HealingNYC gets $22M expansion to continue fight against opioid epidemic
Mayor Bill de Blasio and first lady Chirlane McCray announced the effort on Monday, which expands how New York City plans to reduce opioid overdose deaths.
Mayor Bill de Blasio and first lady Chirlane McCray announced a $22 million investment in New York City’s HealingNYC program to continue the city’s fight against the opioid epidemic.
The de Blasio administration launched HealingNYC in March 2016. Originally a $38 million initiative, Monday’s announcement brings the city’s total cost in its effort to reduce opioid overdose deaths to $60 million.
“The opioid epidemic has destroyed lives and hurt families across the country. In New York City, we are harnessing every tool to stop this deadly surge in its tracks,” de Blasio said in a statement. “This new investment will help to save more lives and connect those struggling with addiction to treatment.”
In 2016, more New Yorkers died of drug overdoses than of suicides, homicides and car crashes combined, according to the city. Between 2010 and 2016, the rates of drug overdose deaths in New York City more than doubled.

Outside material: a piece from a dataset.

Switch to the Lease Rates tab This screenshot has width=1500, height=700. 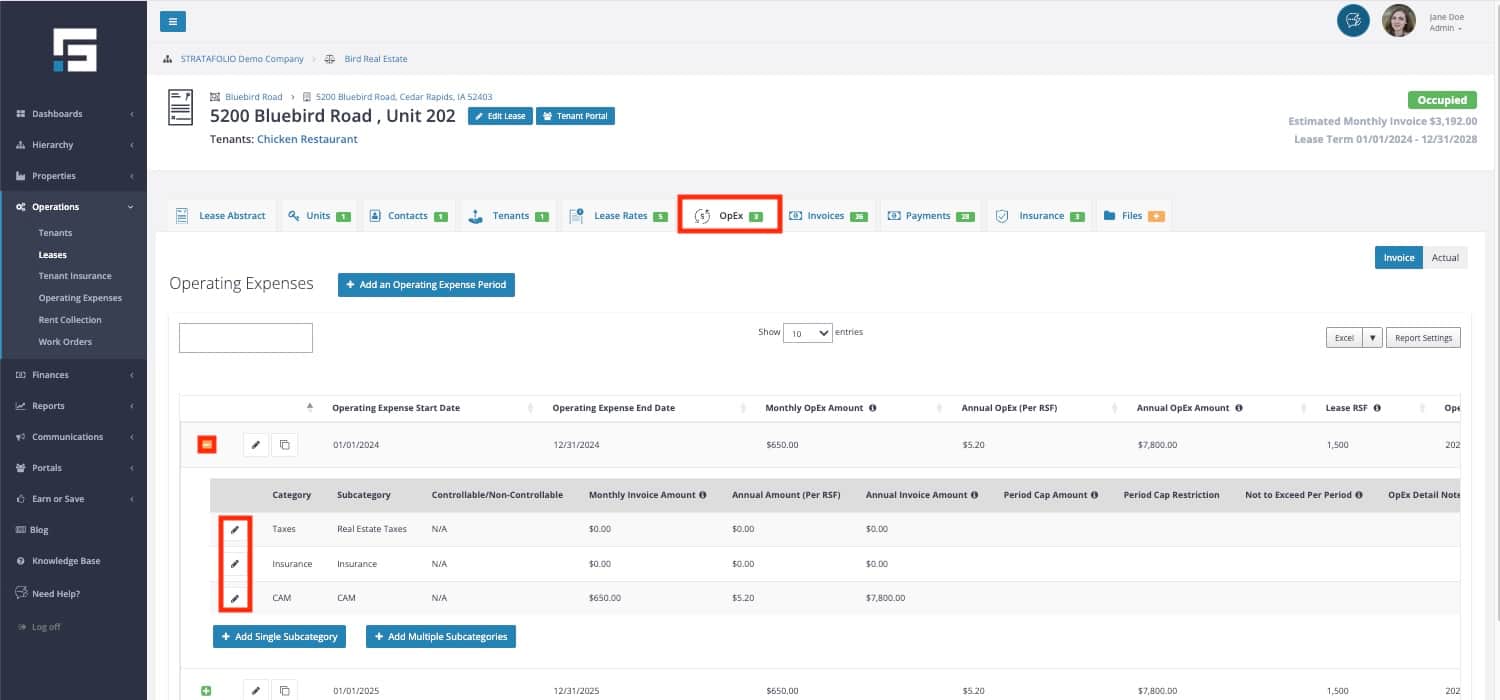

Though the 2017 overdose statistics are not yet official, the NYC Department of Health and Mental Hygiene says there has been a “flattening” in the overdose death rate since the previous year.
This HealingNYC expansion could save up to 400 more lives by 2022, officials said.
The $22 million investment will be used to create peer intervention programs at more city hospitals; increase distribution of and training for naloxone (commonly called Narcan), which blocks the effects of opioids during an overdose; and connect more New Yorkers to treatment.
Through HealingNYC, FDNY EMS will launch the Leave Behind program, through which they’ll distribute 5,000 naloxone kits annually to homes they visit when responding to overdose calls. That program will begin at the end of summer 2018.
The investment will also help the city expand the HOPE program, which reroutes people arrested on low-level drug offenses into treatment, rather than jail.
With this additional money, 1,400 people will be diverted away from the criminal justice system each year, connected instead to the resources they need, the city said.
“Healing NYC is a comprehensive strategy that has proven effective at addressing the opioid epidemic in NYC,” said Rep. Jose Serrano in a statement. “With this additional funding, the city will be able to help more people and address this crisis at a faster rate. By 2022, hundreds of lives will be saved and our neighborhoods will be safer.”